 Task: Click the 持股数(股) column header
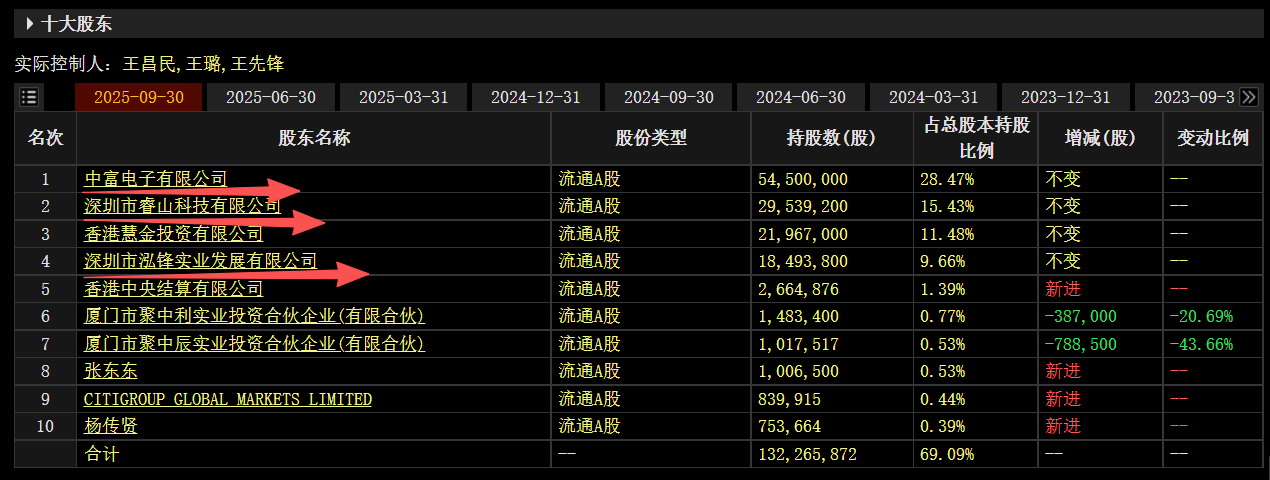(x=831, y=139)
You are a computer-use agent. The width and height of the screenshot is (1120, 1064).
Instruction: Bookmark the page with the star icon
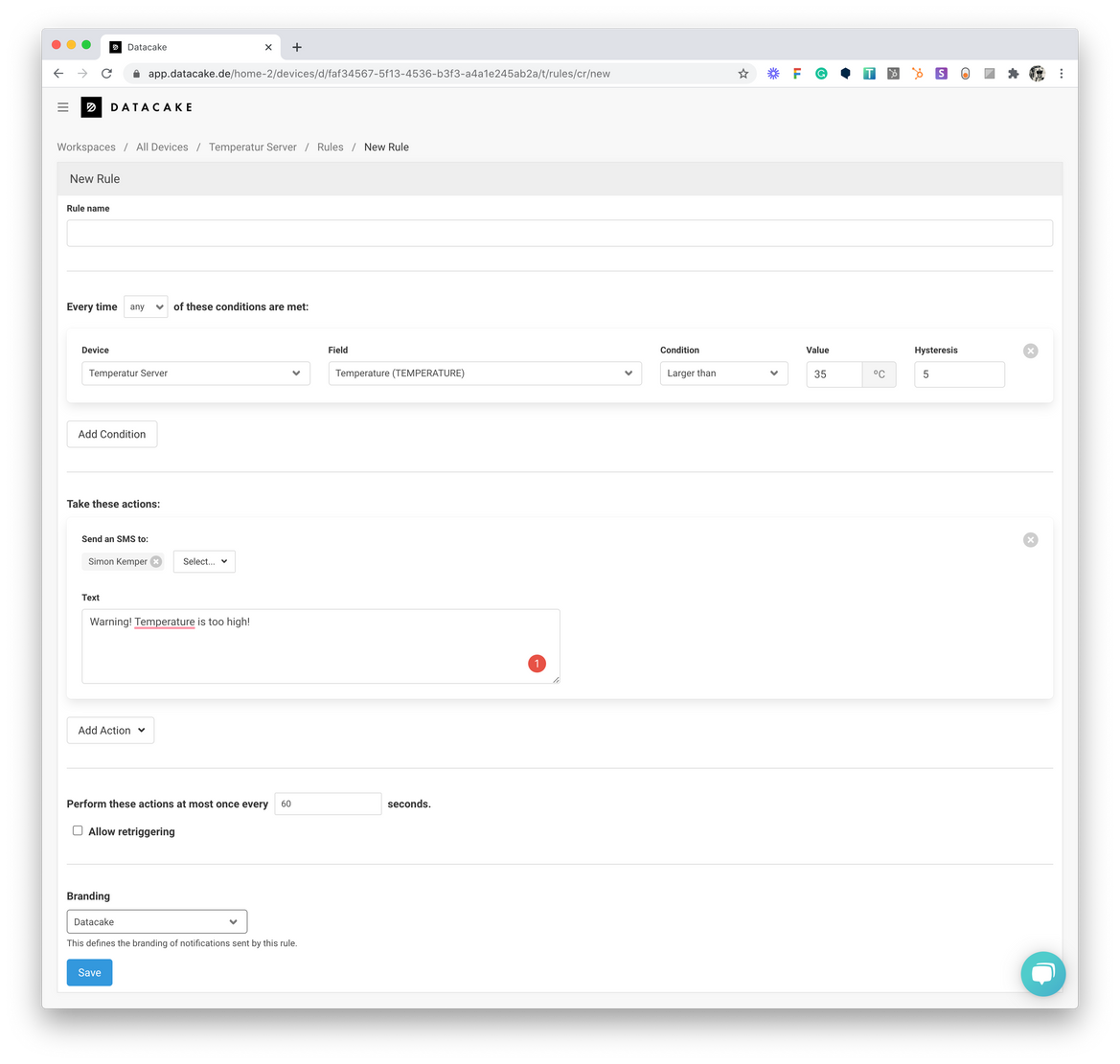tap(743, 73)
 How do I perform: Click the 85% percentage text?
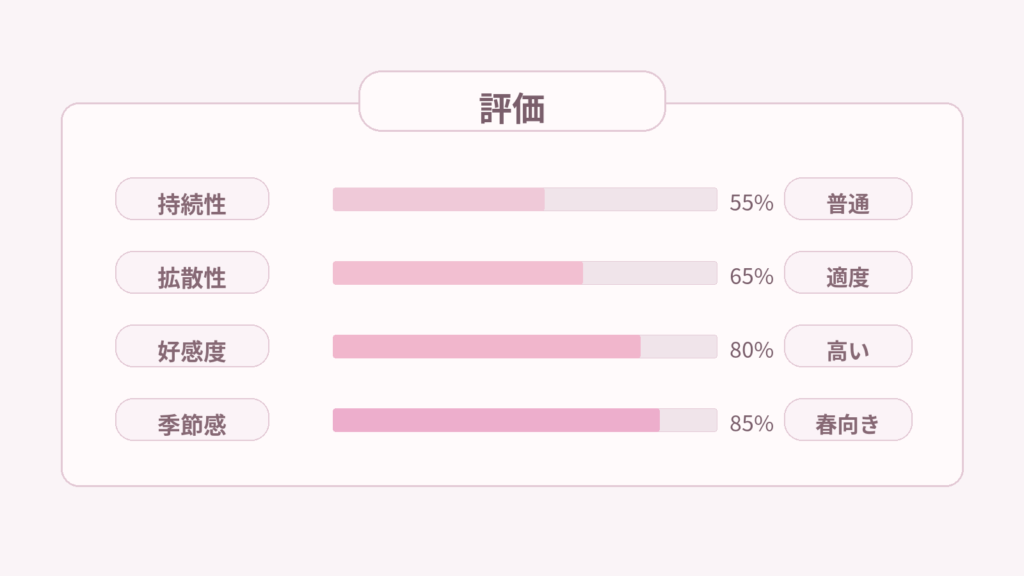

- - - - - - -

What needs to be done ::
Everything from the line that contains "You are a computer-use" through the final line of the material should be returned exactly, except the pictures.

Written solution ::
You are a computer-use agent. The width and height of the screenshot is (1120, 1064).
Instruction: Bookmark the page with the star icon
tap(743, 73)
 How do I perform: Click the 85% percentage text?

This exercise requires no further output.